## [Page excerpt]
________

News & Analysis
Cell model creation for statistical timing analysis
Ken Tseng and Kelvin Le
7/3/2006 9:00 AM EDT
Meeting timing at the worst or best-case corner can be very challenging, lengthening design schedules and negatively impacting power consumption. With a large range of potential delay values, often with a difference of as much as 50 percent or more between the slow and fast process corners, it becomes harder to meet both setup times at the worst-case corner and hold times at the best-case corner.
Even if the performance goals are met, there is often an undesired impact on other design metrics, in particular power consumption, noise immunity and leakage. For example, to meet an aggressive performance target, optimization may deploy a higher ratio of low threshold cells that are faster but leakier. With statistical analysis, a better tradeoff between timing and other design metrics such as power, noise immunity can be achieved.
SSTA provides not only a list of worst timing paths, but also the probability of those paths failing while accounting for the impact of process variation. To accurately predict variation, it needs to account for both systematic variations (one example would be due to lithography) and random variations (one example would be due to doping).
Even within the same chip there is a wide range of on-chip variation (OCV). Traditional static timing tools use guard-bands or OCV factors (often as much as +/- 15%) to safeguard against OCV, but this type of over-design is too wasteful to be effective at 65nm or below. This is because at the smaller geometries the process is more sensitive to variation and over-design has an even bigger impact on leakage power. Furthermore, many of the advantages of using a costlier process node may be eliminated if too many cells are needlessly over-sized to meet an unrealistic OCV target.
SSTA can help provide a much more realistic measurement of OCV that reduces the overall guard-band but also protects against corner cases where a single large OCV factor is not sufficient to catch potential errors. This is because each transistor in the design will have a unique sensitivity to each source of process variation depending on its size, location, orientation, interconnect loading and how it is driven.
Shown in figure 1 are the delay cumulative distribution functions (CDFs) for an inverter when subjected to three different input slews and three distinct output loads, nine cases total. The curves were calculated by Monte Carlo simulations varying the transistor width (XW), length (XL), threshold voltage (Vth) and oxide thickness (TOX).
From the slope of these curves, it is clear that the delay sensitivity to variation changes with the environment that a given instance of a cell is associated with. In addition, OCV de-rating is often applied without consideration of the path length where for longer paths the probability of accumulation of random variation is much smaller than for short paths. Consequently, a single one-size-fits-all OCV factor approach is both costly and not very effective.

Figure 1 Cumulative distribution functions of delay vs. skew and load
While variation can impact both cells and interconnects, it has a larger overall impact on cell performance. Critical to effective SSTA are the statistical cell models that SSTA is based on. These models can be created by pre-characterizing each cell under different loading and slew conditions while accounting for a range of process parameter variations based on actual process data and measurements.

________

## [Supplied information]
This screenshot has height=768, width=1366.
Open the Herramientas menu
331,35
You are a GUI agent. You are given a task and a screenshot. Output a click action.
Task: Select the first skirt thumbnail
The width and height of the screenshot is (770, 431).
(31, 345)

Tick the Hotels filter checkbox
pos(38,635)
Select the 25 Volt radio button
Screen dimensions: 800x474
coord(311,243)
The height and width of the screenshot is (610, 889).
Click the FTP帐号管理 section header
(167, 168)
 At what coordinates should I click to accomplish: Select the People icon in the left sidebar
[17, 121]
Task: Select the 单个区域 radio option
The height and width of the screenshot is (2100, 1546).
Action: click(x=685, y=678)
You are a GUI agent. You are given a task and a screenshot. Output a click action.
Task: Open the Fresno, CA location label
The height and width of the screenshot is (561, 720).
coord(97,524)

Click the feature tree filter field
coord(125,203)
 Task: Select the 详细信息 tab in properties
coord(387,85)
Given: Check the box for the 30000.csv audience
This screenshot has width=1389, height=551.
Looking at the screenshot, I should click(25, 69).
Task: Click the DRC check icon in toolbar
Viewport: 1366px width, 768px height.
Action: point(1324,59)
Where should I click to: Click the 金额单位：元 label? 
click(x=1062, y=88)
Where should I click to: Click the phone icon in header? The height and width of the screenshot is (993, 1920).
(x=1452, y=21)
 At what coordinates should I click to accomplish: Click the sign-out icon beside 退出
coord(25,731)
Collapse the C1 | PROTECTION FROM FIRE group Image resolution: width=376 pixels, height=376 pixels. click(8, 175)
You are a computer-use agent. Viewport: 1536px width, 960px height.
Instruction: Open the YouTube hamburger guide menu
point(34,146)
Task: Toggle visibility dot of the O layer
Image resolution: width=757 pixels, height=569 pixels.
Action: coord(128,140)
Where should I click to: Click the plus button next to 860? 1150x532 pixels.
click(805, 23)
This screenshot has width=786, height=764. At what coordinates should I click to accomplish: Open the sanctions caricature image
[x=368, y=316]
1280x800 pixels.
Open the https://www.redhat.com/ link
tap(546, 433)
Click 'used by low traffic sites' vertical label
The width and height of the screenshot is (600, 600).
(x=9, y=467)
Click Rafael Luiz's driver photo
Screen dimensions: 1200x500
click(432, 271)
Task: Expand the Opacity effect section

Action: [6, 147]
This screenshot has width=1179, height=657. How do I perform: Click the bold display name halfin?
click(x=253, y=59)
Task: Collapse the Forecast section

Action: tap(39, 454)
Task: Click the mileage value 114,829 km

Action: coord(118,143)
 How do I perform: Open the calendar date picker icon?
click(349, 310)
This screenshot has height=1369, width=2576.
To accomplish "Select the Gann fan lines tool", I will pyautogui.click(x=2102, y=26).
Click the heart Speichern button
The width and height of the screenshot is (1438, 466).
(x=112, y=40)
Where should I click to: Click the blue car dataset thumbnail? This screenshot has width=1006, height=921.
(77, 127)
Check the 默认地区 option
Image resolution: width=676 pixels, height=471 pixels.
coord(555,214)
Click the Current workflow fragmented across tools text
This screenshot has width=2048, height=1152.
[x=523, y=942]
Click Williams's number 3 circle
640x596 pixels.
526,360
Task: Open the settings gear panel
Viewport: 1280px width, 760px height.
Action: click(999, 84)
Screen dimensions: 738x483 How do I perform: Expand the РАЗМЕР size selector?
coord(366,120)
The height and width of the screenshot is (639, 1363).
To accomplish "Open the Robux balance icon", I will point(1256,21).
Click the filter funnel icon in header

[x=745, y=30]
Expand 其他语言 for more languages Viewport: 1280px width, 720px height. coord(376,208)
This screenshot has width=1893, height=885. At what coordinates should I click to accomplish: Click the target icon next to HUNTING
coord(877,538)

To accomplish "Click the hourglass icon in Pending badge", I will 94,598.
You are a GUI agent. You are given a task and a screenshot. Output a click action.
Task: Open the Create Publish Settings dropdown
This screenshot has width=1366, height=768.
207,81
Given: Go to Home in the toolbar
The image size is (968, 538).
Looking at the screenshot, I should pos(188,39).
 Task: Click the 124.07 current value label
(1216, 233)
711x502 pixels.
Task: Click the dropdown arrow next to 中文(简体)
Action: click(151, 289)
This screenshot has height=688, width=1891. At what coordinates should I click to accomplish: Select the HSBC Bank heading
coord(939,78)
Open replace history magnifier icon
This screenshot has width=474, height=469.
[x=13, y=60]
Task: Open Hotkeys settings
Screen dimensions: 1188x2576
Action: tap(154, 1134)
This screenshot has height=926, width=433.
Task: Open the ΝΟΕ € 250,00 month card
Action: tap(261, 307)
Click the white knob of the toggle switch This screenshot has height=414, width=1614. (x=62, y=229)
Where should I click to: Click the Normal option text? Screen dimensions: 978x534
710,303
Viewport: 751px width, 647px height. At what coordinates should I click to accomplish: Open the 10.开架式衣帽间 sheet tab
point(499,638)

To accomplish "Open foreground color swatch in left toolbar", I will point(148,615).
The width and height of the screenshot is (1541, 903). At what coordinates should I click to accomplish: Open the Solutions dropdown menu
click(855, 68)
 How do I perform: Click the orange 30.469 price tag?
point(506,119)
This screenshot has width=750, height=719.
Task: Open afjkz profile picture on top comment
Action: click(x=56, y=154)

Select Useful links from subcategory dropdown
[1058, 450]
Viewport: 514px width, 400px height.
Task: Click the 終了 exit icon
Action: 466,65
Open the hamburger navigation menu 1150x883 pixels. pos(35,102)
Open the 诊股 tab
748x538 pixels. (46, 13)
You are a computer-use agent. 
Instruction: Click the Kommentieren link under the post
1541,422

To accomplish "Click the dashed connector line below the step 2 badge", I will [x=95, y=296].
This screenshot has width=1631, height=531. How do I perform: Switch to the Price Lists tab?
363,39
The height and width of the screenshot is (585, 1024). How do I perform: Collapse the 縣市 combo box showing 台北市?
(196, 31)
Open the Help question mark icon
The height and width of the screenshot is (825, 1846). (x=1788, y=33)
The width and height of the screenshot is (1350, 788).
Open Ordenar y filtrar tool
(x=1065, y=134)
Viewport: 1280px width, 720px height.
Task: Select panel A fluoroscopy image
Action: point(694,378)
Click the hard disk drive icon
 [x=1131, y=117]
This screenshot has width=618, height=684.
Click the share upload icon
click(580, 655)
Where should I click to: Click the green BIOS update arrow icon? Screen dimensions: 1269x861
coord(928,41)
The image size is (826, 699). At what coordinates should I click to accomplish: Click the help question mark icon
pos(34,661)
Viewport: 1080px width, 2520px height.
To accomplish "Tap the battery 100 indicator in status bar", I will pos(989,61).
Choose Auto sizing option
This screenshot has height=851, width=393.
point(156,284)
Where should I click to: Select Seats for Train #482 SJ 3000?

________

## [Task requirements]
Print the part of the timing analysis article between "Shown in figure" and "not very effective.", inclusive. The data comes from a separate source unrelated to the timing analysis article.

## [Task result]
Shown in figure 1 are the delay cumulative distribution functions (CDFs) for an inverter when subjected to three different input slews and three distinct output loads, nine cases total. The curves were calculated by Monte Carlo simulations varying the transistor width (XW), length (XL), threshold voltage (Vth) and oxide thickness (TOX).
From the slope of these curves, it is clear that the delay sensitivity to variation changes with the environment that a given instance of a cell is associated with. In addition, OCV de-rating is often applied without consideration of the path length where for longer paths the probability of accumulation of random variation is much smaller than for short paths. Consequently, a single one-size-fits-all OCV factor approach is both costly and not very effective.